Exploding a gilded age

  • Christopher Benfry reviews a new Library of America collection of Edmund Wilson essays in The New Republic.
Going back through these vivid and varied pages, where articles in praise of Houdini and Henry Miller are interspersed with dismissals of Kafka, one comes to realize that the foundation of Wilson's remarkable coverage of his own time was a deep preoccupation with the preceding Gilded Age. Axel's Castle is subtitled "A Study in the Imaginative Literature of 1870-1930," and Patriotic Gore began as a study of American literature "between the Civil War and about 1910." Early and late, Wilson was a historical critic: his interest in Marxism, all but eclipsed by 1940, was as much a commitment to interpreting writers in historical context as to any particular political position. In his political writing as well, which will surely fill future volumes in the Library of America, Wilson looked to the past, and hence to the library, for guidance -- what he called "equipment for life." To the Finland Station (1940), his magisterial and conflicted intellectual history of revolutionary thought from the French Revolution to the Russian Revolution, begins with a scene of sympathetic reading, as Michelet experiences a shock of recognition in reading Vico.

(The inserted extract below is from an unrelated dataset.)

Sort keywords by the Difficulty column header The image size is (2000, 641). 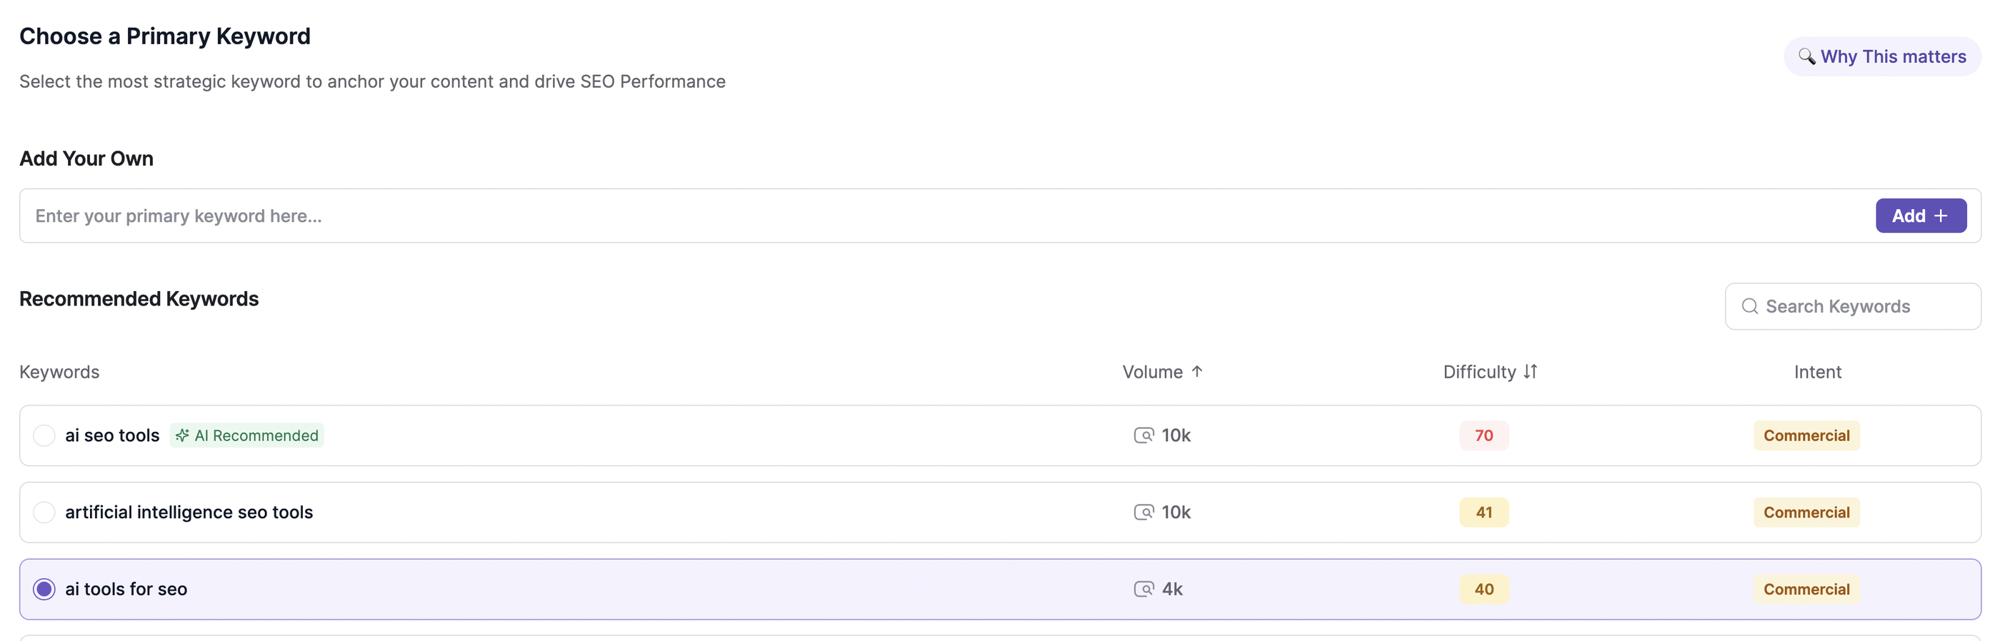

Wilson was determined to avoid the joylessness of his father's generation, blighted, he believed, by Calvinism, Big Business, and the lingering effects of the war. The disappointed hope for a Supreme Court appointment joined others in the life of Elgrim Sexton, as Wilson called his father in a story -- implying, none too subtly, that grim sex was another. As a shy boy growing up in Red Bank, Wilson listened for the nonexistent conversation between his hypochondriac father, reduced for long periods to bedridden gloom, and his deaf and status- conscious mother, who took him to polo games and belonged to the Daughters of the American Revolution.

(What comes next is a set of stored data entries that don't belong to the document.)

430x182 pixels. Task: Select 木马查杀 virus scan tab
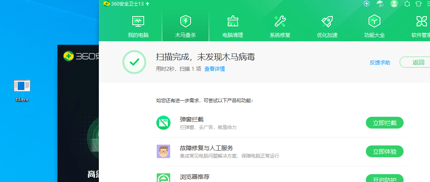click(185, 27)
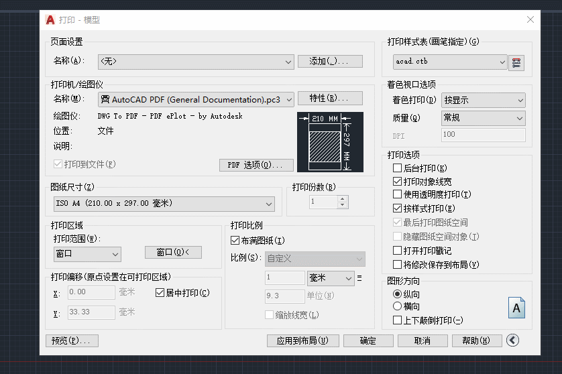Enable 上下颠倒打印 upside-down checkbox
The width and height of the screenshot is (562, 374).
[x=398, y=320]
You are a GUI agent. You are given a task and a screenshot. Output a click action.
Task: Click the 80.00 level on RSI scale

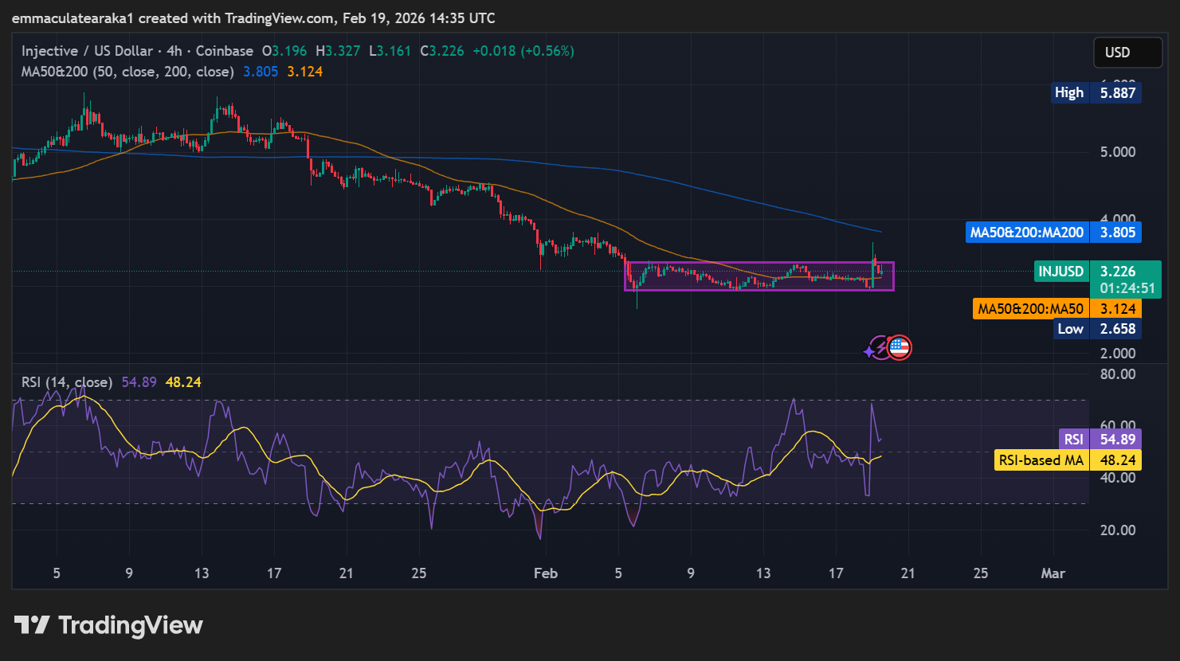coord(1117,374)
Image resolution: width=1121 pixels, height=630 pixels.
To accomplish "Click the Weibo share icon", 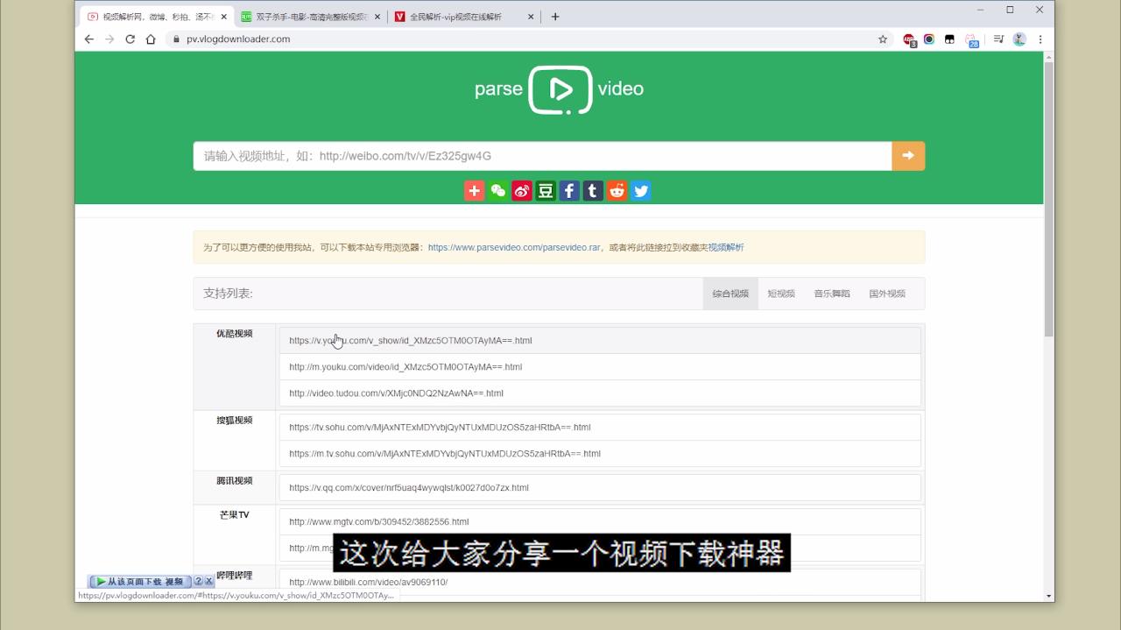I will (521, 190).
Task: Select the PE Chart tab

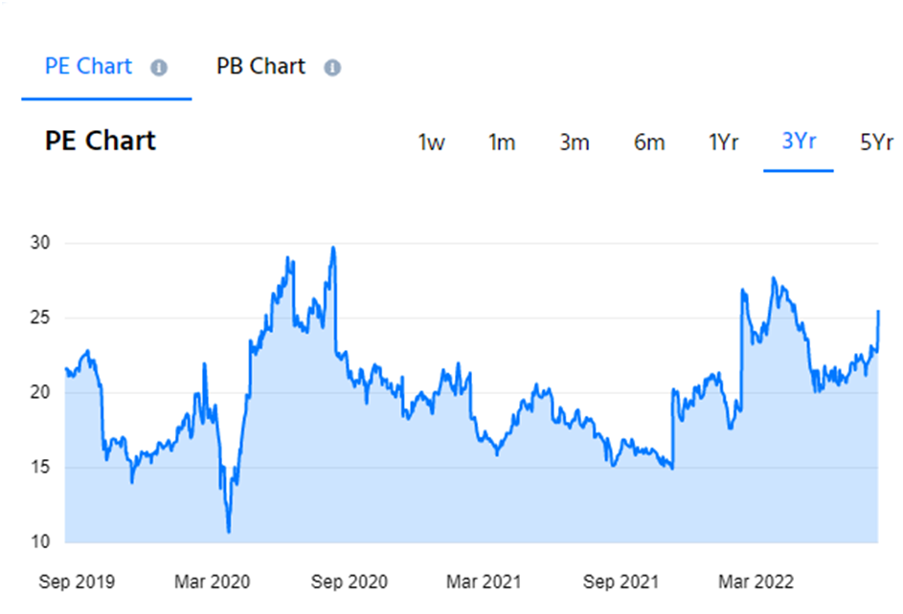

Wilson wrote so well in The Wound and the Bow about childhood trauma in the lives of Dickens and Kipling that biographers have been quick to look for some lingering scar in his own upbringing. The book takes its title from Sophocles's account of the peerless archer Philoctetes and his suppurating wound, a symbol for Wilson of the deep linkage of suffering and creativity. But every childhood is unhappy, and Wilson's parents were hardly conspicuous in their momentary monstrousness. The "spoiling and controlling" mother that Lewis Dabney describes or the cold woman isolated by deafness in Leon Edel's account are hardly ogres out of Dickens. Wilson's childhood left the ordinary scars of loneliness, which he analyzed so well in the lives of Housman and Edna Millay. If Wilson's mother, two of whose brothers were distinguished physicians, once assured him that brilliant men "always had something wrong with them," it is just as true that plenty of mediocre men do, too.